Opération lâcher de cochons dans les grandes surfaces


A l’instar de leurs collègues normands, les agriculteurs de Lot-et-Garonne ont décidé de monter au créneau mercredi dernier pour dénoncer la crise qui touche le secteur de l’élevage. « Nous avons une certitude : dans notre département à très court terme il n’y aura plus d’exploitations laitières et à moyen terme ce sont les éleveurs qui vont disparaître. » Patrick Franken résume ainsi l’état de l’agriculture en 2015. C’est donc avec sa casquette de président de la Coordination rurale 47 qu’il avait battu le rappel.

Lâcher de cochons
Un peu moins d’une centaine d’agriculteurs s’est donc donnée rendez-vous devant la Chambre d’agriculture avant de se diriger vers les supermarchés du territoire pour une opération coup de poing. Gilets jaunes frappés du sigle de la CR47 sur le dos, caddie à la main et tracts imprimés, les manifestants étaient précédés par trois cochons. Des animaux qui ont ouvert la voie au milieu des consommateurs plutôt surpris de voir déambuler les porcs… Leur propriétaire, Pierre Grosz, de Brugnac dans le Marmandais, les a amenés pour amplifier « l’écho médiatique » mais surtout pour mettre l’accent sur la situation des éleveurs : « Nous sommes les esclaves des temps modernes. Nous travaillons sans gagner d’argent avec les dettes et les emprunts que nous avons contractés.
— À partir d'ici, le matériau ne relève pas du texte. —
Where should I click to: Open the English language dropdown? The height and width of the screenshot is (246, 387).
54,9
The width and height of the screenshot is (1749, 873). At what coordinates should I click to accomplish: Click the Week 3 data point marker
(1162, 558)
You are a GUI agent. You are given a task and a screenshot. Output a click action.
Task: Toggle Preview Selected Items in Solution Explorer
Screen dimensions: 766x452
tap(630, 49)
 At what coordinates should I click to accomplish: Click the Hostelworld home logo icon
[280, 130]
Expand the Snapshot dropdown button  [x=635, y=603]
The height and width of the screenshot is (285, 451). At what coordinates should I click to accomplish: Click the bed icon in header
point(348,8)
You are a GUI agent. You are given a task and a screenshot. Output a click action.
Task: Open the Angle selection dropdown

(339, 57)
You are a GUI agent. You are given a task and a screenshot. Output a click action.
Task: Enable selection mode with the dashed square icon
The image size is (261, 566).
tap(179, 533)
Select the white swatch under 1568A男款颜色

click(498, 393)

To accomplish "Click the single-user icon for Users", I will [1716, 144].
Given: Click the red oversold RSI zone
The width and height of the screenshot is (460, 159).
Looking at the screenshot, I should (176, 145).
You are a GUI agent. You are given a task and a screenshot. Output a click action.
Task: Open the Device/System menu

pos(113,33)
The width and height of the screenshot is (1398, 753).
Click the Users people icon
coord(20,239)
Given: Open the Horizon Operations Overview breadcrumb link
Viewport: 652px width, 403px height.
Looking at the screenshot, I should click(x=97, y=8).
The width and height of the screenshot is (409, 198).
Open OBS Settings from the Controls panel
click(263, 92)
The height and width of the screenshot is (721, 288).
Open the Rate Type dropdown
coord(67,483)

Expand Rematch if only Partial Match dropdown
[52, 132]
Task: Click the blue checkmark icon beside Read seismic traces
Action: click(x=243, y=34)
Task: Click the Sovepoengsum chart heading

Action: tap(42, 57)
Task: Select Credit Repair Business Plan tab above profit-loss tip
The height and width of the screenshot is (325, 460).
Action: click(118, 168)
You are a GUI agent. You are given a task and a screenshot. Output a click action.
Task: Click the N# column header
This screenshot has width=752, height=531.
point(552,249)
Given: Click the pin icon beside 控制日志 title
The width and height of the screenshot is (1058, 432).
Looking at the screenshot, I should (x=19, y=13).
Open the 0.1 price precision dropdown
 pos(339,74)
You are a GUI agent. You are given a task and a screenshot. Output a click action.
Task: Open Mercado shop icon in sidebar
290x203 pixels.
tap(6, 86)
Nous ne voulons pas d’aides, nous voulons des prix justes pour nos productions ».

« Demi-mesures »
Géant Casino de Boé, Intermarché d’Agen et Leclerc de Bon-Encontre ont vu les syndicalistes vider les étals de produits laitiers et de denrées pour ensuite les laisser aux caisses.
La grande distribution est dans le viseur des agriculteurs, accusée « de tirer les prix vers le bas ». Cette opération intervient alors que le Gouvernement annonçait quelques instant plus tôt une série de mesures pour endiguer la crise de la filière. « Des demi-mesures » selon le président de la Chambre consulaire, Serge Bousquet-Cassagne, qui complète : « Nous voulons des prix décents, ainsi qu’un moratoire sur les zones vulnérables où la mise aux normes provoquerait la fin de l’élevage dans notre département ». Il y a environ 800 éleveurs en Lot-et-Garonne.

Gauvain Peleau-Barreyre

Du fumier devant les permanences des députés Lousteau et Costes

Ils avaient promis qu’ils ne s’arrêteraient pas là. Aux derniers instants de la mobilisation de mercredi, alors que les agriculteurs levaient les barrières du péage autoroutier du Passage, ils ont remis le couvert. Hier jeudi, c’est devant la permanence agenaise de la députée d’Agen-Nérac, Lucette Lousteau (PS), qu’un amas de fumier, arborant le drapeau jaune de la Coordination rurale 47, a été déposé au petit matin. Un peu plus tard dans la matinée, c’est devant celle du député Jean-Louis Costes (LR) qu’un colis tout aussi odorant a été livré.